Lo scisma alla fine si è consumato. I margini per un passo indietro non sembravano esserci e alla fine i lefebvriani hanno scelto lo strappo. Come avevano fatto 38 anni fa, il 30 giugno del 1988, quando monsignore Marcel Lefebvre ordinò, contro il volere di Giovanni Paolo II, quattro vescovi. Due di questi sono i celebranti di ieri: monsignor Alfonso de Galarreta e monsignor Bernard Fellay che, dopo il “perdono” di Benedetto XVI nel 2009, conquistano il record di una seconda scomunica. La pena è automatica, “latae sententiae” in termine tecnico, e si attende nei prossimi giorni la ratifica del Vaticano. La scelta di effettuare le ordinazioni «rompe l’unità della Chiesa e avrà delle sanzioni», conferma il segretario di Stato Pietro Parolin: «Provo un grande dolore», aggiunge, ma «la mia speranza è che si possa riprendere il dialogo e trovare una soluzione».
In preghiera per il Papa
Nel corso della celebrazione infinita (quasi sei ore tra processioni, messa, litanie, benedizioni, rosari) si prega anche per il Papa. Perché gli ultra-tradizionalisti continuano a proclamare la loro fedeltà a Roma. Ma nei fatti decidono di voltare le spalle a Leone XIV e al Vaticano. «Siamo pronti a pagare qualunque prezzo per salvare la Chiesa», ha detto il superiore della Fraternità San Pio X, don Davide Pagliarani, nell’omelia della messa ad Écône, in Svizzera: «Il sacrificio che Dio ci chiede oggi è essere trattati da ribelli ma noi vogliamo servire la Chiesa come una madre in difficoltà, che soffre, una madre a volte tradita, che ha bisogno e merita di essere amata».
«Lingue diverse»
Il capo dei lefebvriani, sottolineando che quella di ieri «è una giornata storica», elenca tutti i nodi che hanno portato alla frattura. Per gli ultratradizionalisti il Papa è «umiliato» e questa umiliazione si trasferisce su tutta la Chiesa. Il nodo principale è il Concilio Vaticano II, mai accettato e inaccettabile: «Noi – sostiene Pagliarani – parliamo due lingue diverse: la nostra è quella della fede e della tradizione, e davanti a noi troviamo il linguaggio dell’inclusione, del dialogo, dell’accompagnamento. Noi vogliamo la fede. Poi certo nella fede dialoghiamo con le persone per convertirle».

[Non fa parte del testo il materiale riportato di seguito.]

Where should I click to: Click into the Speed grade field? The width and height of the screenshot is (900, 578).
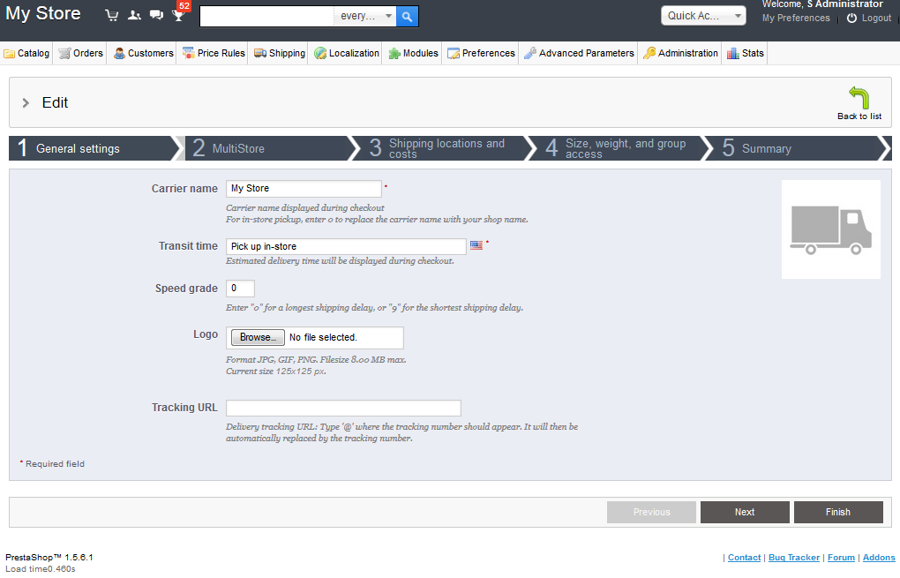point(240,289)
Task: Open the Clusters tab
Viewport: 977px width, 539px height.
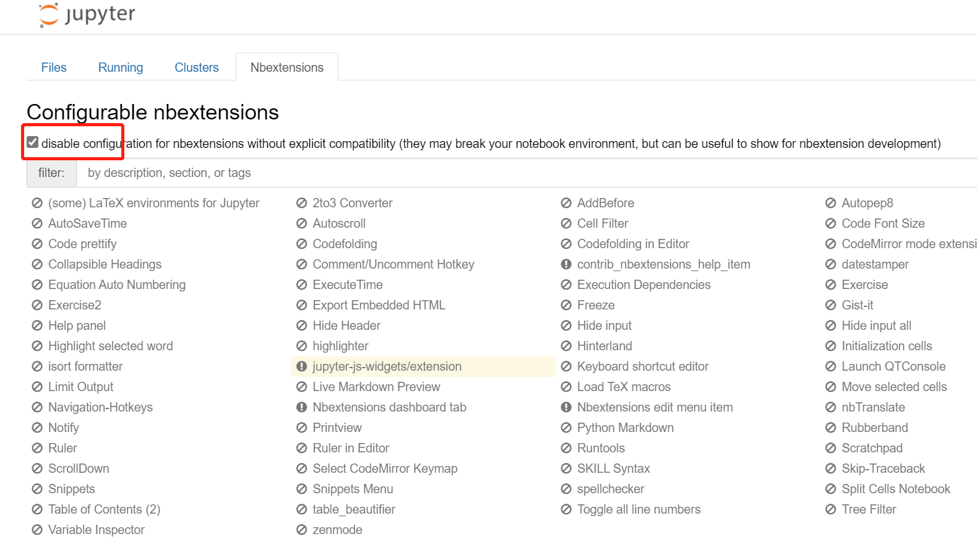Action: click(x=196, y=67)
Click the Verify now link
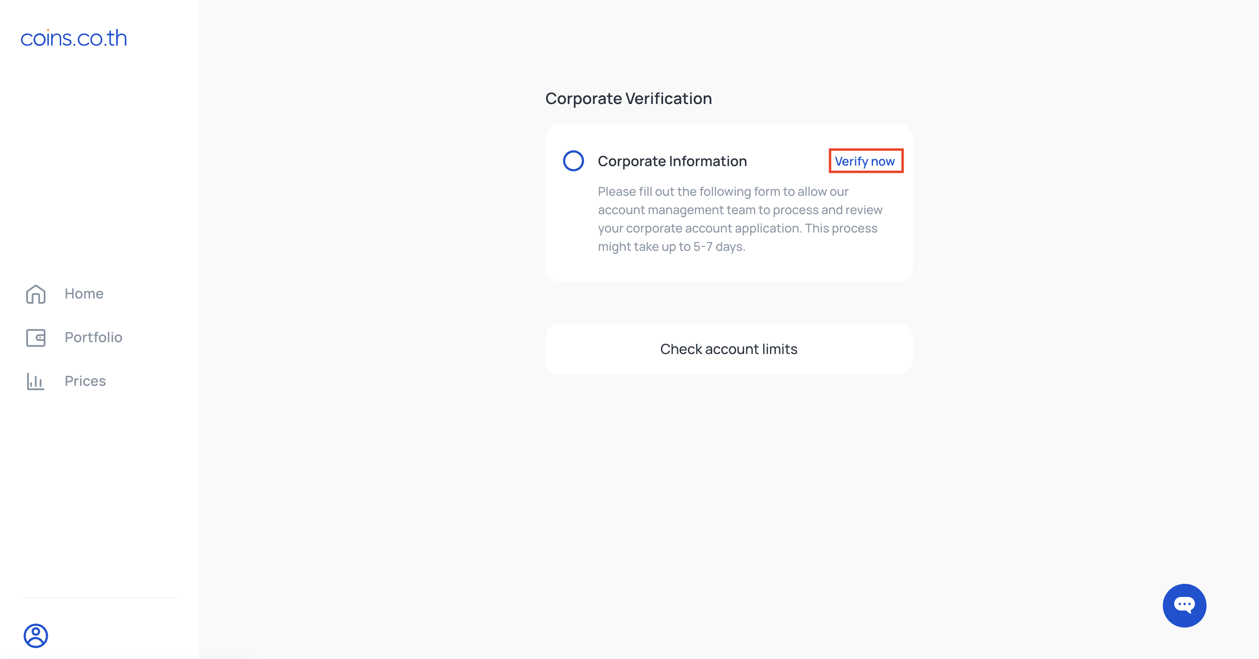Viewport: 1259px width, 659px height. 865,161
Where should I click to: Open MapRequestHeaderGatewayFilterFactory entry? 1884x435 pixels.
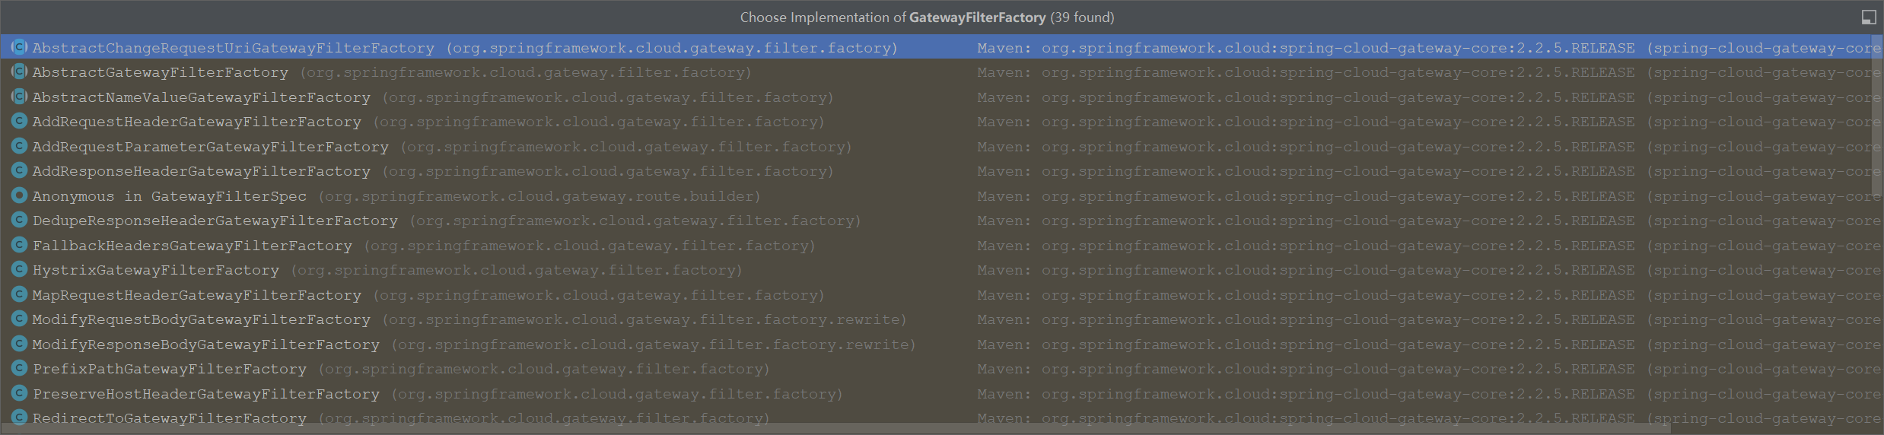(x=938, y=295)
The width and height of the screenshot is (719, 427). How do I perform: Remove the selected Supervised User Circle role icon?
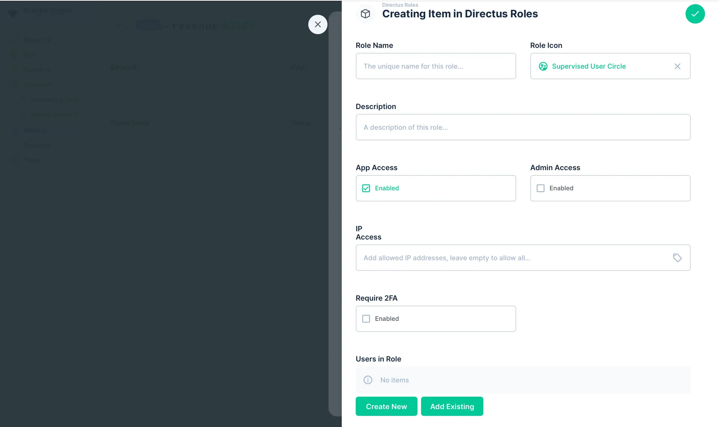[677, 66]
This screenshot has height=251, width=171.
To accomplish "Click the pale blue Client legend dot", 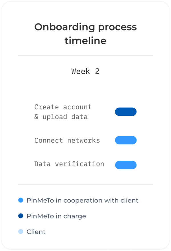I will 21,232.
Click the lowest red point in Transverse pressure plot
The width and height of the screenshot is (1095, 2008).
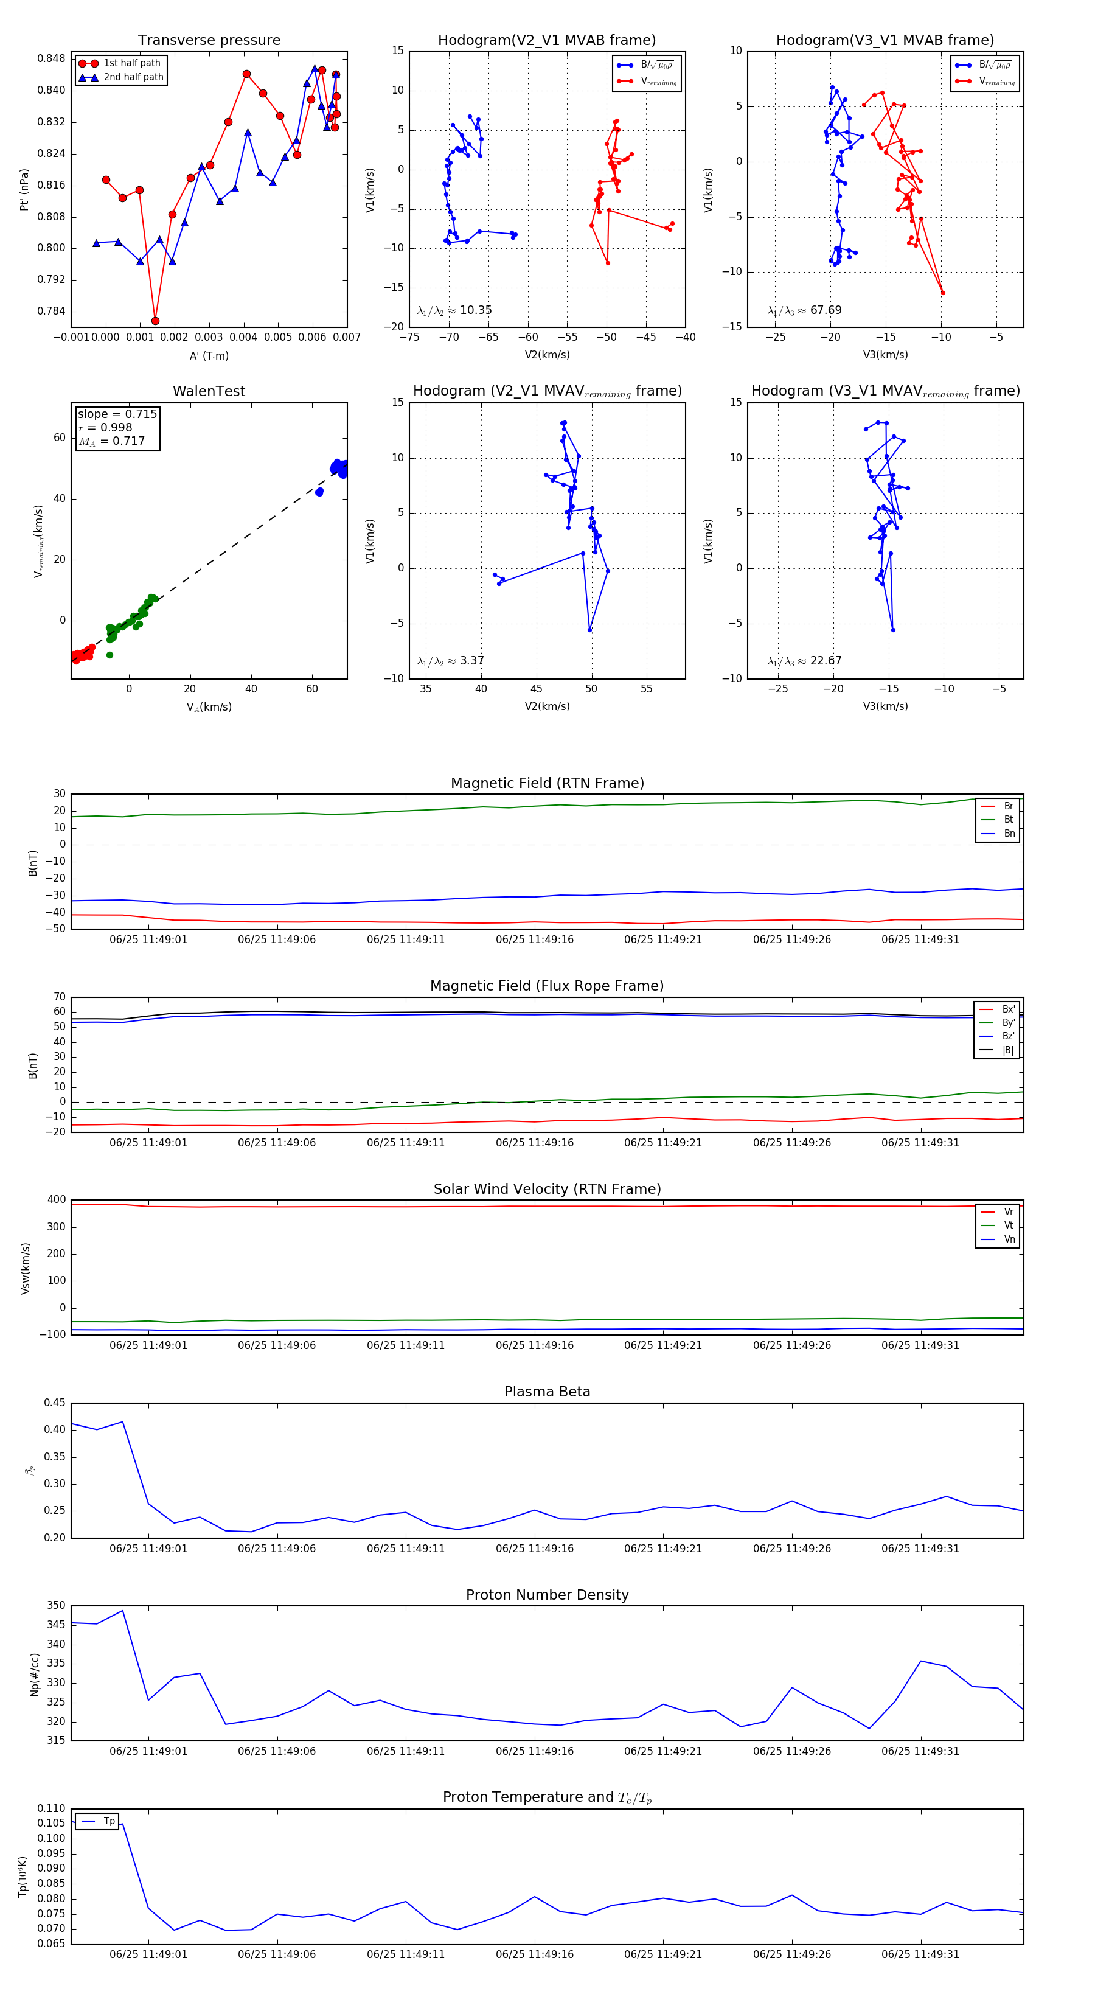click(x=155, y=321)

Il richiamo della tradizione
I quattro vescovi ordinati ieri sono Pascal Schreiber, svizzero, 53 anni, ordinato sacerdote a Écône nel ’98; Michael Goldade, originario del North Dakota e cresciuto in Kansas (USA); Michel Poinsinet de Sivry, 42 anni, e Marc Happier, 36 anni, entrambi francesi. La loro età giovane mostra come il ritorno alla tradizione, che non accetta divorzi e persone Lgbt e vuole tuniche lunghe e la comunione solo in ginocchio, che ha orrore dei canti con le chitarre e adora invece i paramenti preziosi, attiri di più le nuove generazioni. Molto giovani anche le centinaia di famigliole, con bambini piccoli, che ieri sono rimaste nel prato di Écône nonostante la lunghezza della celebrazione, il sole e poi il nubifragio.
Ora c’è da capire se questo “divorzio” resterà confinato nella realtà della Fraternità San Pio X o se causerà un terremoto in tutto il mondo conservatore. Al momento i cardinali punto di riferimento dei più tradizionalisti, dall’americano Raymond Burke al tedesco Gerhard Müller, hanno preso le distanze dalla decisione dei lefebvriani. «Speriamo che quest’onda non porti dietro altra gente», sussurra una fonte vaticana: il pensiero principale per Leone XIV, eletto Papa proprio per ricucire le tante ferite aperte nella Chiesa, potrebbe essere questo.